One of the issues this movie tackles is cultural differences. This movie spotlights the lives of the “crazy rich” in Singapore, however, the main character Rachel Chu is a mere professor of economics with no father, much less a family fortune to her name.

Although Rachel is the protagonist of the story, the wealthy are not all depicted as aggressive snobs. The diversity within the cast is laudable and lends credibility to the characters and their stories.

Eleanor’s (and all of Singapore’s elites’) disdain of Rachel stems from her status as an outsider, a middle class worker, and, perhaps above all, an American. This movie institutes a conversation about the evolution of ideals as they travel across the globe and across generations. Traditional Asian customs are lost and traditional Asian mindsets are transformed. The various perspectives of this can be seen in many characters throughout Crazy Rich Asians. Nick Young represents an intersection of these beliefs; this state of limbo causes him to be slightly out of touch with reality and its consequences. Oliver (Nico Santos) and Araminta (Sonoya Mizuno) illustrate the open mindedness of youth, as they welcome Rachel to Singapore with open arms and become her fast friends. Nick’s grandmother, Ah Ma (Lisa Lu), is revealed to be a stickler for tradition. Although she does not blatantly ignore or reject the ambition and individuality that she associates with Americans, she clearly does not approve.

These characters and their opinions bring to light a greater conversation among immigrant families in America. Maintaining tradition and not forgetting one’s origin while being open to a change in lifestyle and mindset is a balancing act that is central to American life. This arouses conflicts that are not often addressed in such a masterful way.

The role of family is key to all cultures, though, in Crazy Rich Asians, the family dynamics illustrated are both familiar and foreign.

There is one scene where the Young family, and Rachel, gathers around a table, making dumplings.
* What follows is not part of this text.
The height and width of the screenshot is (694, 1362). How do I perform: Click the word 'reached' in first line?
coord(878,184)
Nick, Oliver, and Astrid (Gemma Chan) take turns explaining the significance of the custom in their personal experiences. For me, the scene is a familiar one. I could feel the grit of the excess flour on the dumpling dough and the squelching of the colorful filling. The pervasive sense of companionship is palpable and heartwarming. Just as this scene allows Asian viewers to smile and reminisce, it provides further insight into Asian culture for viewers who are unfamiliar with what it means to be Asian.
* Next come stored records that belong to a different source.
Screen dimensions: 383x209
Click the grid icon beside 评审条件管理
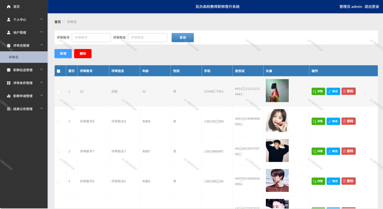(9, 83)
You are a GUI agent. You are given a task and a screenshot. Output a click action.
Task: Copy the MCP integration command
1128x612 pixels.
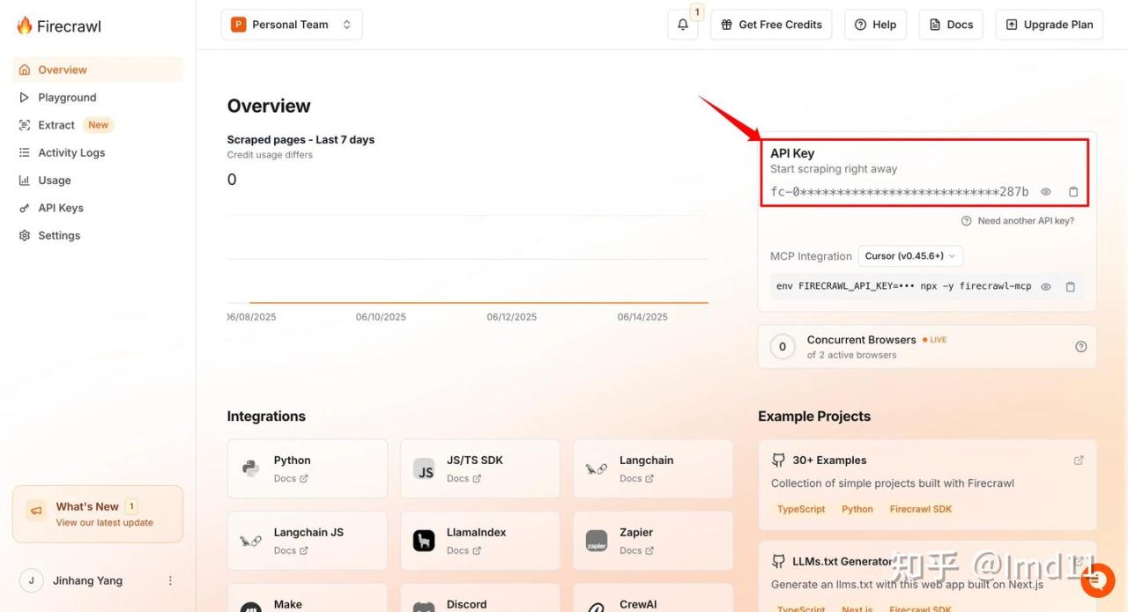1070,286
Perhaps my favorite character in the movie was Rachel’s mom (Tan Kheng Hua). When she appeared at Peik Lin’s house in Singapore to keep her devastated daughter company, I was moved to tears. The moment when Rachel linked arms with her mother as she left the mahjong game with Eleanor drew more tears. The chemistry between Constance Wu and Tan Kheng Hua is so authentic and relatable for me. I had never seen such an accurate reflection of my own relationship with my mother anywhere else.

The discography of Crazy Rich Asians is composed of upbeat Chinese songs, as well as emotionally resonant cover songs. The lesser known female singers provided stirring renditions of familiar songs, such as Katherine Ho in her performance of Coldplay’s “Yellow.” The song carried the story to its end, offering a sense of triumph and pride. A familiar song to Westerners, “Yellow” is placed under a different light in this movie. Ho croons the song’s lyrics in Mandarin Chinese in a way that is simultaneously comforting and assertive, just as the movie was brimming with happiness and pride for many Asians living in the West. The meshing of Western culture with that of Asia was incredibly powerful and authentic, resonating strongly with Asian Americans like myself.

I will never forget Crazy Rich Asians and what it is doing for me. The acting and the storyline may not be very special, though the experience of seeing the movie most definitely was. The characters and the small details in their interactions caught my eye and I am grateful. 2018 has been a year of marvels and this movie is yet another landmark for the world to see. In the words of Gemma Chan, who plays Astrid, “we’re here.”